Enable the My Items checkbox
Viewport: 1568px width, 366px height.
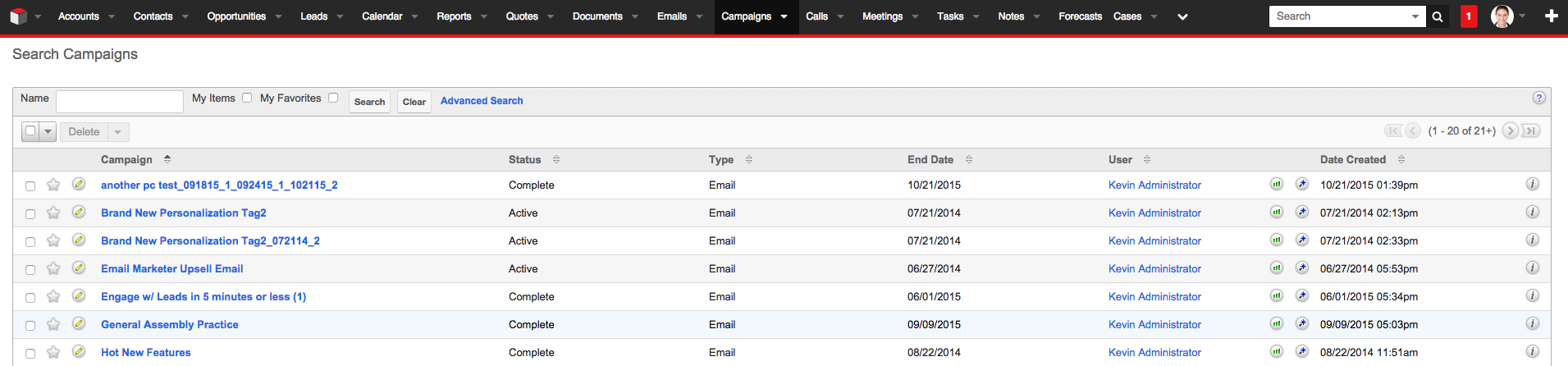(247, 98)
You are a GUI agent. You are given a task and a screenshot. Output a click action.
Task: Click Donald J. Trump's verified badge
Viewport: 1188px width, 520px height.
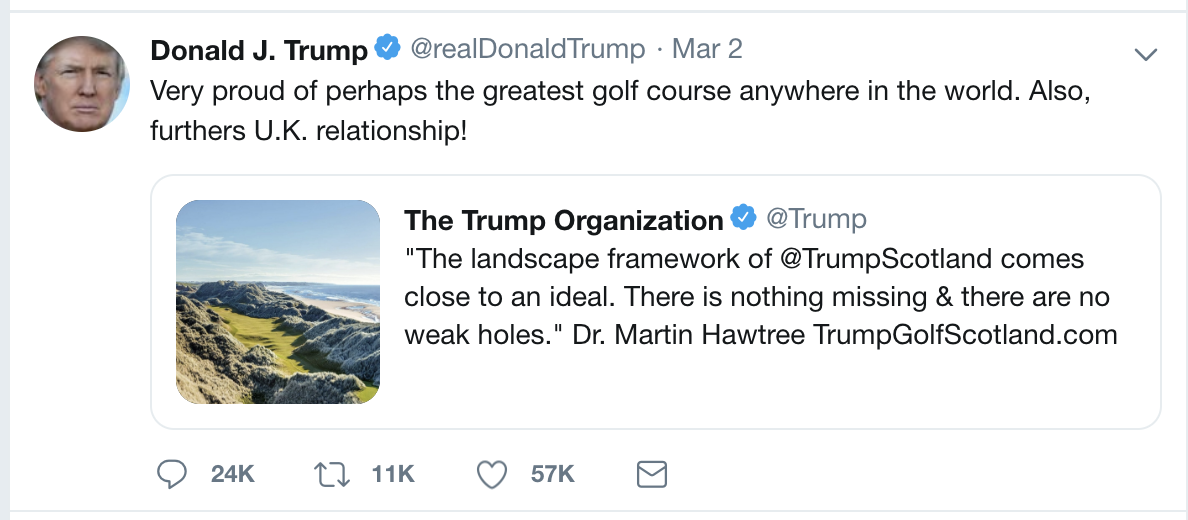[x=387, y=47]
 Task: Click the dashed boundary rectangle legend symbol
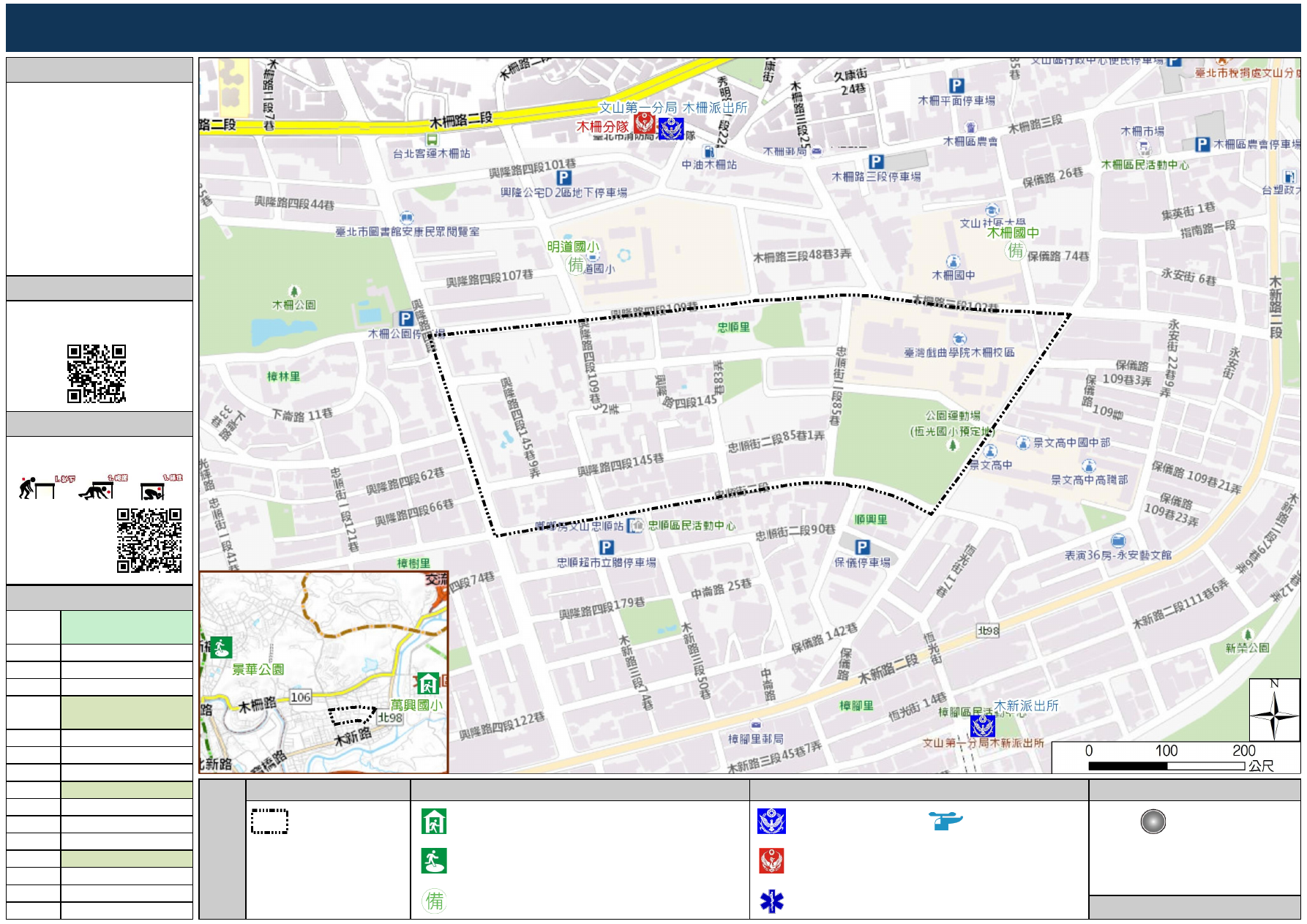[x=269, y=821]
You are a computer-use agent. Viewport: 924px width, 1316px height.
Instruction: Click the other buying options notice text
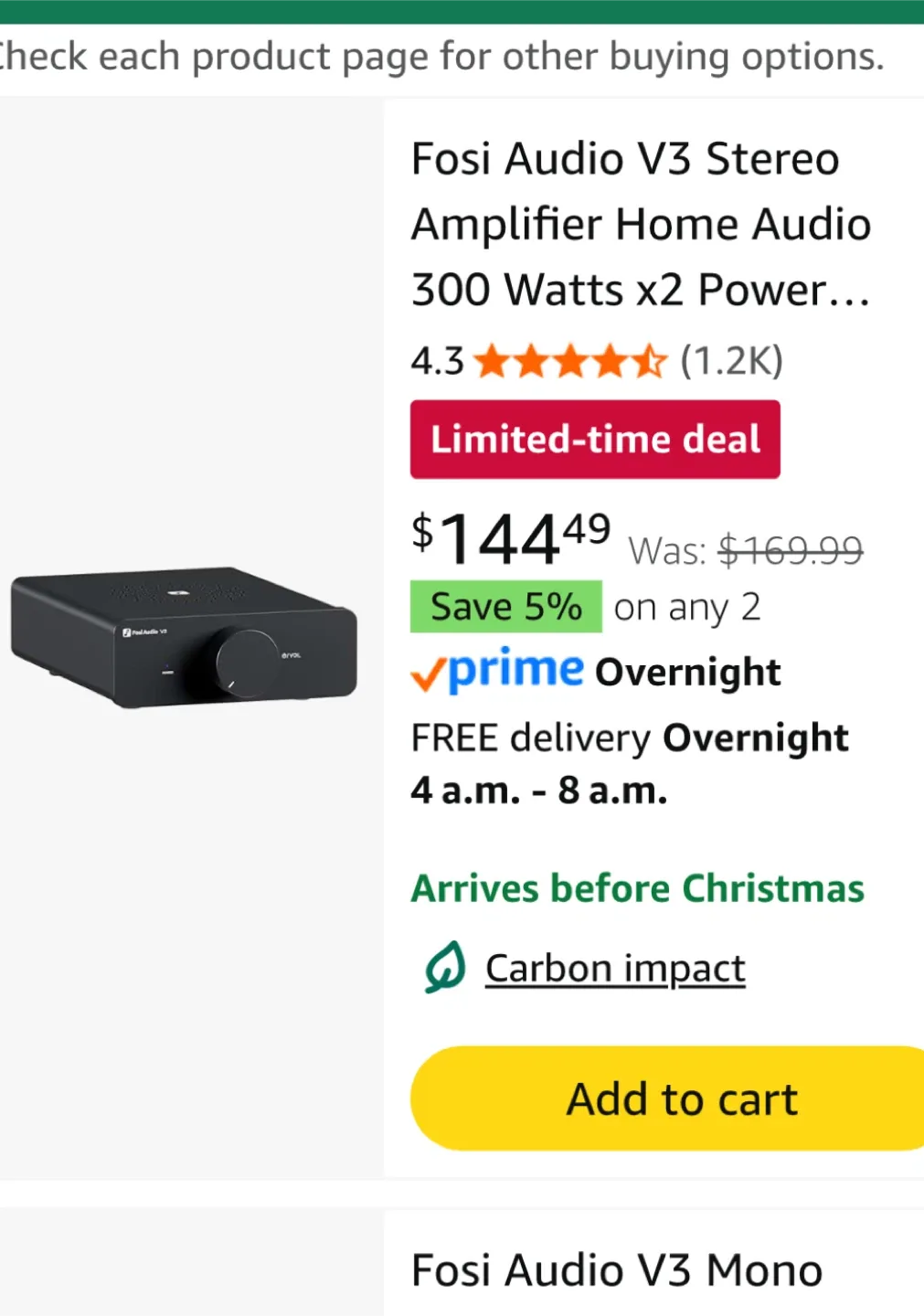[x=442, y=57]
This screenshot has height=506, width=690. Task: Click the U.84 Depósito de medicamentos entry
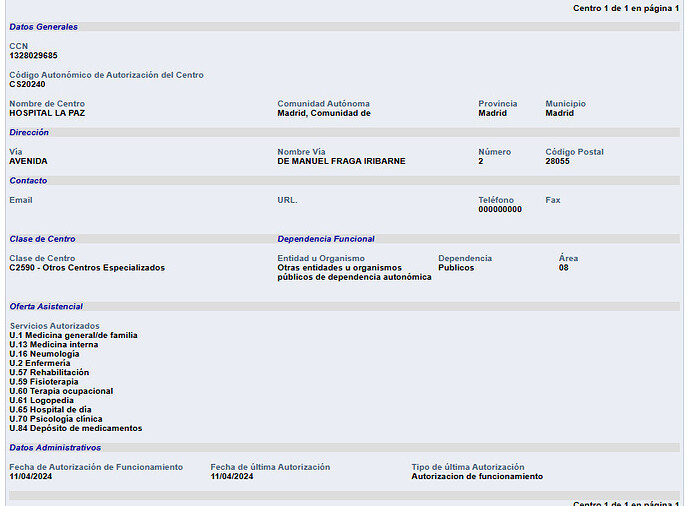76,429
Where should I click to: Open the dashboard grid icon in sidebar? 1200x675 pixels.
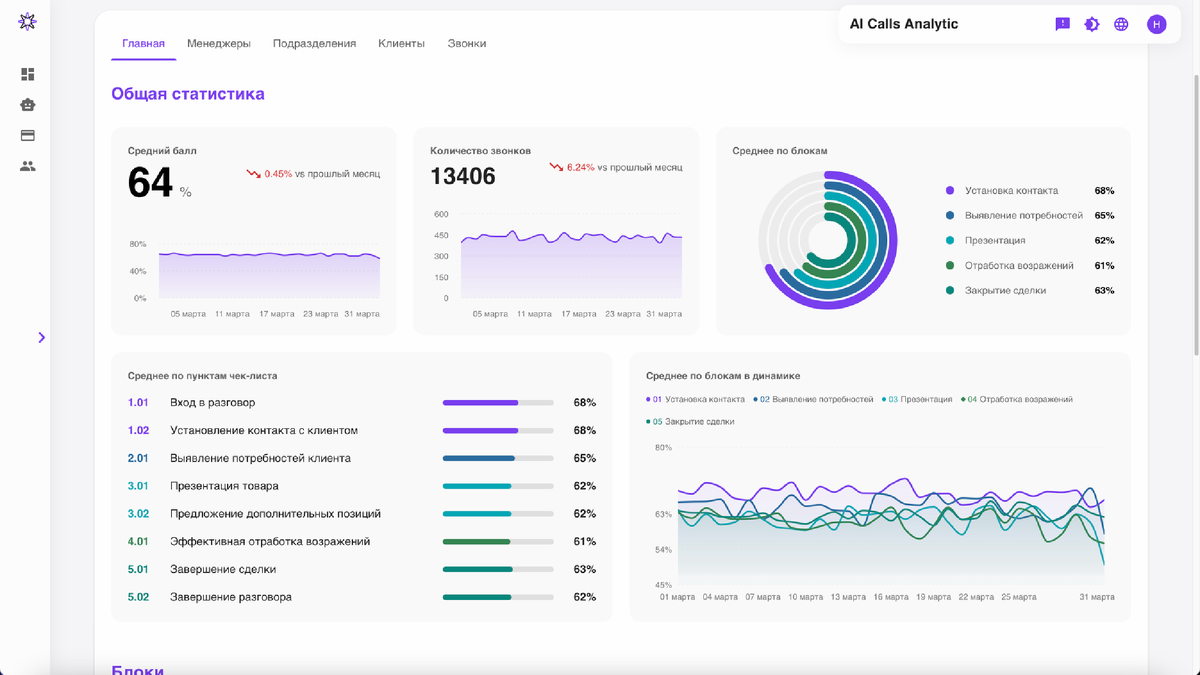[28, 74]
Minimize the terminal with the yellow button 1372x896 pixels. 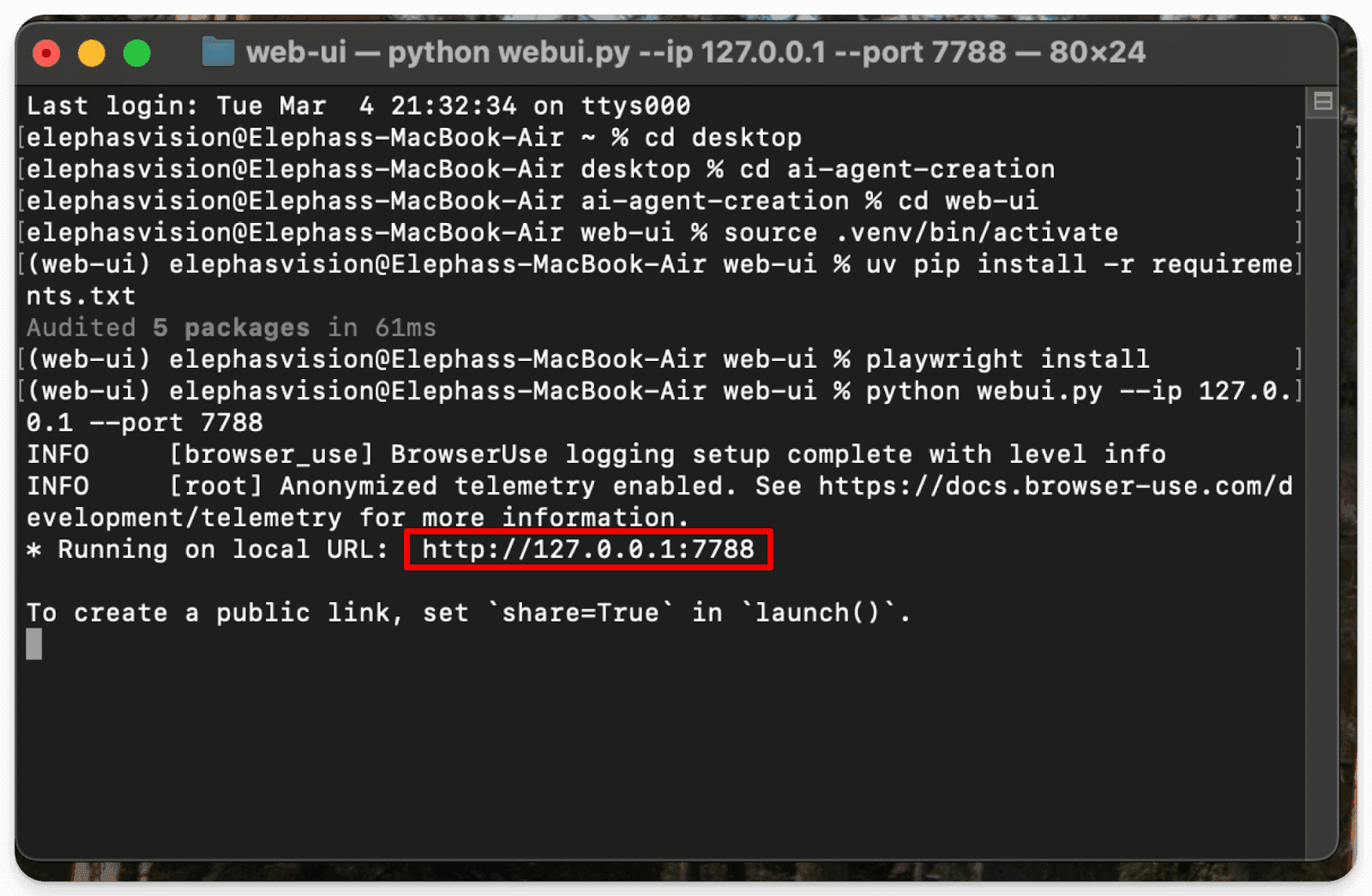[x=92, y=54]
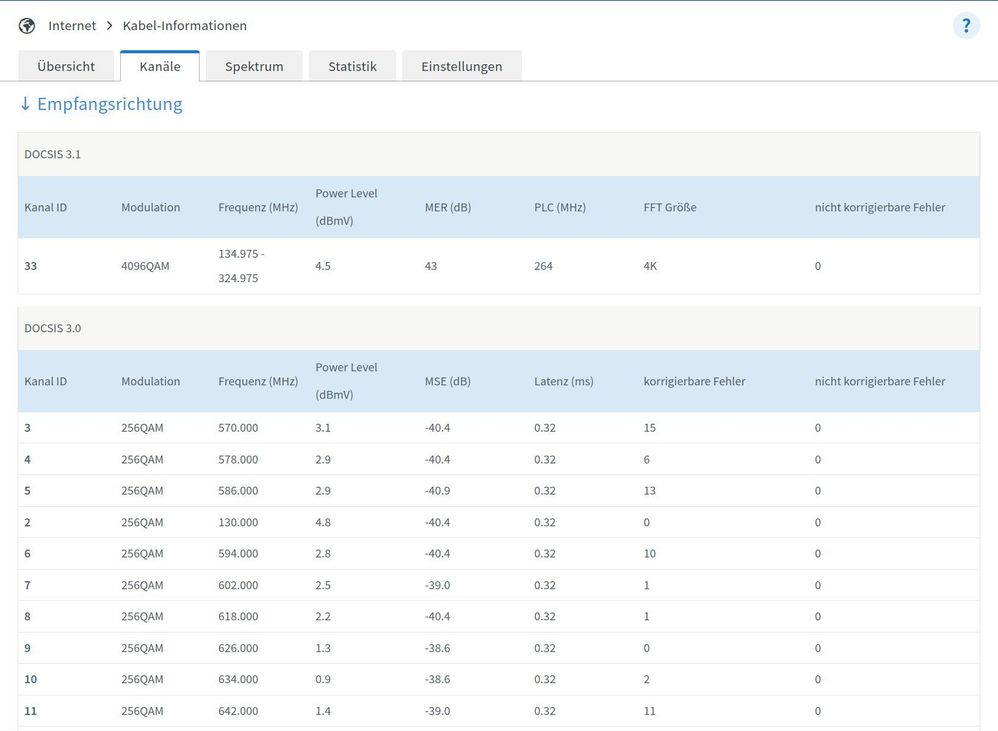Click the DOCSIS 3.0 section header

(52, 328)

**YOUR TASK:** Single out each line of the records above with the string "agent" in it, and copy it.

**YOUR SOLUTION:**
You are a GUI agent. You are given a task and a screenshot. Output a click action.
You are a computer-use agent. Viewport: 924px width, 1316px height.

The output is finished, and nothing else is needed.